Life and Legacy of Historian Margaret Sterne

In the late 1940s, Margaret Sterne was taking a graduate-level course that met twice a week at the University of Michigan, where she was pursuing a Ph.D. in history. Because she was unable to attend one of the weekly sessions, her son Karl, an undergraduate at Michigan at the time, took notes for her. The first time he showed up, another student whispered to him that he couldn’t sit there because a “girl” was “assigned” to that seat. “That’s no girl,” Karl supposedly whispered back, “That’s my mother!”

Sterne went on to receive her Ph.D. in 1951. She had already received an M.A. a decade earlier at Wayne State, where she began teaching history in 1942, and where she would remain until her retirement in 1971 – the only female member of the department at that point. According to her colleague Richard Miles, reminiscing in the late 1990s, “a few of her senior colleagues, born at the turn of the last century, never could quite accept the idea that a woman could be taken seriously as a scholar.” In fact, “For quite some time, she was expected to arrange the department’s social functions” but “met these difficulties with dignity and valor. Her students told us that her classes in German history were enjoyable and challenging.” Still, she remained one of a “relatively small number of women who managed to make important contributions to academe before today’s improved attitudes came to prevail.”

Sterne was born in Frankfurt am Main in 1904 and did both undergraduate and graduate work at the University of Berlin in the early 1920s during the Weimar Republic, at a time when it had become somewhat easier for German women to receive a higher education. She emigrated to the United States in 1925, working first as a corresponding editor of the Ullstein Publishing House in New York and Detroit. She later took a position as the rotogravure editor for the Detroit News in the mid 1930s, and served during World War II as publicity director for the U.S. Treasury’s Michigan War Finance Committee. According to a 1944 blurb that appeared in the Detroit Free Press, her coworkers at the War Bonds headquarters “marveled” at her energy. The article – tellingly titled “Zealot” – explained that her “enthusiasm stems from a conviction that War Bonds will lick inflation… and she knows inflation all too well.” A children’s magazine that she had edited in Germany as a young woman sold for the equivalent of about 10 cents in 1922: “Within one year, the wild German inflation drove the price of a single copy to 60 million marks!” – a memorable anecdote she no doubt shared with her students at Wayne State.

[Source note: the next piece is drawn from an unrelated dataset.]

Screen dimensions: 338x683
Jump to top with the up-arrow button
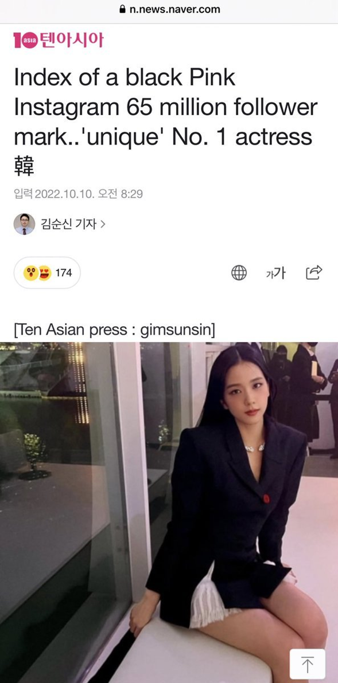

A year after receiving her Ph.D., Sterne was awarded a Fulbright research scholarship to study in Vienna, the capital of Austria, which was still occupied at the time by the victors of World War II, including the Soviet Union. According to a newspaper report, her husband Bernhard, an engineer at Chrysler, only “reluctantly gave his consent” for her to accept the prestigious award. During her subsequent stay, a member of the American State Department told her – after overhearing her mocking “Red [i.e., communist] lies” – that she was a “natural for propaganda and asked her to “sell American democracy for us.” She went on to hold a series of lectures in front of audiences whose “minds had been won by Red fantasies about America” – but whose members now “listened intently to a blue-eyed, motherly woman” (the article also described her appearance as that of a “pleasant housewife”) who still spoke fluent German “marred only by a slight tendency to fall back on American slang expressions in emergencies.” During these lectures, “Mrs. Sterne” (sic) dispelled rumors that Detroit was a “savage place where white brutes hunt down Negro workers and beat them” – an obvious allusion to the violent 1943 race riots. “At Wayne University negroes play football beside white friends,” she assured them, “You’ve been misled by distorted accounts of a race riot. But that misunderstanding has long since been cleared up.” She also endeavored to explain the American political system to those she met: “In our family there are two Democrats and two Republicans and we all love each other.” And, with regard to issues of “race” (sic): “In Detroit on Columbus Day we celebrate with the Italians and on St. Patrick’s Day we wear green costumes and drink green beer.” In the end, the article suggested, the State Department was almost glad to see her leave because her “propaganda” had been so effective that “Americans found themselves besieged by pleading Germans [sic]” who “demanded to know, ‘How can I get to Detroit?’”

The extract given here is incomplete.